■ TRECHO DO TEXTO
Por volta do ano de 2002, meu pai começou a
fazer o seminário teológico básico de Ibitinga. Quando ele estava lá, soube que
um dos integrantes, do tal grupo Kerygma, havia ficado no Brasil e estava dando
aula de uma matéria para ele. Logo que ele soube disso, foi logo conversar com
esse tal integrante, o famoso Pastor Jorge Peruano. Papo vai e papo vem, meu
pai lhe contou que eu gostei e gosto muito da musica peruana e perguntou-lhe se
ele não tinha algum instrumento típico para vender. Para surpresa o Jorge tinha
3 instrumentos. Meu pai já foi logo comprando.
Logo que voltou de mais um dia de aula do
seminário, meu pai colocou esses 3 instrumentos em cima de um sofá da sala para
que quando eu chegasse em casa (pois estava brincando na casa de um amigo) tivesse
uma agradável surpresa. Foi isso que aconteceu. Já que cheguei em casa me
deparei com aquelas três preciosidades na minha frente; fui logo –chorando e soluçando
de alegria – colocando em minhas mãos e tentando tirar algum som. Não saiu nada
de primeiro, mas com o tempo fui pegando o jeito. Nesse dia eu não consegui
dizer nem um “obrigado” ao meu pai, pois apenas ficava olhando, chorando e sem
reação para a zampoña zanka, quena e quenacho.
Num meio tempo, certa noite, o pastor Jorge
foi convidado a pregar em Itaju. Eu ainda era pequeno. Lembro-me que ele trouxe
alguns instrumentos e tocou várias musicas junto a um playback. Ao ouvir e vê-lo
tocando eu não conseguia ficar sentado no banco, eu ficava de pé e paralisado.
Nesse dia, eu fiquei com tanta vergonha dele que antes e depois do culto eu
parava nas paredes e ficava olhando de “canto de olho” para ele.
Depois desse dia não parei mais. Comecei a,
verdadeiramente, aprender a tocar os instrumentos que tinha ganhado e logo em
seguida a tocá-los nas ministrações de louvor com a permissão do meu pai (líder
do louvor) e de minha avó (pastora local).

■ ENUNCIADO A
Reproduza sem alterações as linhas das entradas abaixo, começando na que contém "The height and width of the screenshot is (567, 691)." e terminando na que contém "click(952, 170)".

■ MATERIAL FORNECIDO
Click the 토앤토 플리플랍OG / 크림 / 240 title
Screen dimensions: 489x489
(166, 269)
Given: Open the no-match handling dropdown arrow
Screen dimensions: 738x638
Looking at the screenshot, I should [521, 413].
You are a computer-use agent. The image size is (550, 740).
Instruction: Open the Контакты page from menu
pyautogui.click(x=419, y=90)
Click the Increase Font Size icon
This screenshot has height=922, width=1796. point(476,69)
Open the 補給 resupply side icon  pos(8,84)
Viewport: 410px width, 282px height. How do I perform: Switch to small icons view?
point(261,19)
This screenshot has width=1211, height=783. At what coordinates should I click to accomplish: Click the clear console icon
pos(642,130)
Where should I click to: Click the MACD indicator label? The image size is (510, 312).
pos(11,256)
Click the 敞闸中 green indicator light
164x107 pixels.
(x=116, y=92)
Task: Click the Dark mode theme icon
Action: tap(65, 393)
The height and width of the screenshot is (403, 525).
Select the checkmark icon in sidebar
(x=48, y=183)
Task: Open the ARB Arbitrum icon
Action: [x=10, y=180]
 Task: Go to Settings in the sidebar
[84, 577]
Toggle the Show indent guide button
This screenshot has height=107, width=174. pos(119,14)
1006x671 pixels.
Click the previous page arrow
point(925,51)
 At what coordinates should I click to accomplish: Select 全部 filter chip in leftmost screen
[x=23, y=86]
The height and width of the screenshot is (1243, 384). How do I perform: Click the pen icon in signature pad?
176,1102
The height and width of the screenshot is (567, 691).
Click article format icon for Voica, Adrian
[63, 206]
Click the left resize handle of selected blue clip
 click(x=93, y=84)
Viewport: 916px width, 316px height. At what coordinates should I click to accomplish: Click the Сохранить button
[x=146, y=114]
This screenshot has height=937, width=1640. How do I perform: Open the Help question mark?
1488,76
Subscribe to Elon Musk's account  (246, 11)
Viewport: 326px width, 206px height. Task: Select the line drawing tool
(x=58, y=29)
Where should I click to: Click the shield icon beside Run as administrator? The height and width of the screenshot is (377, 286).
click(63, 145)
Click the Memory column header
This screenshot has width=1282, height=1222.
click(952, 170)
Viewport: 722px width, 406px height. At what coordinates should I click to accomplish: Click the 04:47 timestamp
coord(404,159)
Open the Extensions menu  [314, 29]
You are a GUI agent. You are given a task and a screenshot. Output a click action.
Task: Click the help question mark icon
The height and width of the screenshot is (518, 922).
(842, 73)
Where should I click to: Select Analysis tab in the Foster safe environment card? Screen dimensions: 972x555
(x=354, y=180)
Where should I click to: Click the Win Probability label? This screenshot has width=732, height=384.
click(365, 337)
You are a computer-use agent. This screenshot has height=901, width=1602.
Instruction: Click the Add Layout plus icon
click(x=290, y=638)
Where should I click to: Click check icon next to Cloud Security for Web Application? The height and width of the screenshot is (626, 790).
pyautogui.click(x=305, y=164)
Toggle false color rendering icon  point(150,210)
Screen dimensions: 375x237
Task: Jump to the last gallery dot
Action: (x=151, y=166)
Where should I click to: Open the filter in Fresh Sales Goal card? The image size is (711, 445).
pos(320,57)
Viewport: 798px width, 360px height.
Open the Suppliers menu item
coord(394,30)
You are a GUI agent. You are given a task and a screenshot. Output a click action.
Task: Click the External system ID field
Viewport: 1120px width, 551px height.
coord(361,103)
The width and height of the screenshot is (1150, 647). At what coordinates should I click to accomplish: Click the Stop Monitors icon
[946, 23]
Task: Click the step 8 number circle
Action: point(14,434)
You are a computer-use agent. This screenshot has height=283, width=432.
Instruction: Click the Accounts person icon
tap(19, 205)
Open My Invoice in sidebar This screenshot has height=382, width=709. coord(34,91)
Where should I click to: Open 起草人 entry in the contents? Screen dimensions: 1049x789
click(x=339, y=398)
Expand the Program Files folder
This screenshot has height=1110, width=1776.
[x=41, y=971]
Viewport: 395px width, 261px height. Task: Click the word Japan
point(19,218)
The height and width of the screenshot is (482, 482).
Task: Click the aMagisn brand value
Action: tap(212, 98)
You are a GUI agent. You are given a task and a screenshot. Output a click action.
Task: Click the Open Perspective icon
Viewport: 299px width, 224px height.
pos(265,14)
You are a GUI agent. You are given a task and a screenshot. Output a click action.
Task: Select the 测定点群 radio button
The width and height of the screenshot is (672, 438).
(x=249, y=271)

■ ENUNCIADO B
Retorne, copiado fielmente, o trecho do relato sobre os instrumentos peruanos, começando em "Depois desse dia" e terminando em "avó (pastora local).".

■ RESPOSTA COMPLETA A
The height and width of the screenshot is (567, 691).
Click article format icon for Voica, Adrian
[63, 206]
Click the left resize handle of selected blue clip
 click(x=93, y=84)
Viewport: 916px width, 316px height. At what coordinates should I click to accomplish: Click the Сохранить button
[x=146, y=114]
This screenshot has height=937, width=1640. How do I perform: Open the Help question mark?
1488,76
Subscribe to Elon Musk's account  (246, 11)
Viewport: 326px width, 206px height. Task: Select the line drawing tool
(x=58, y=29)
Where should I click to: Click the shield icon beside Run as administrator? The height and width of the screenshot is (377, 286).
click(63, 145)
Click the Memory column header
This screenshot has width=1282, height=1222.
click(952, 170)

■ RESPOSTA COMPLETA B
Depois desse dia não parei mais. Comecei a,
verdadeiramente, aprender a tocar os instrumentos que tinha ganhado e logo em
seguida a tocá-los nas ministrações de louvor com a permissão do meu pai (líder
do louvor) e de minha avó (pastora local).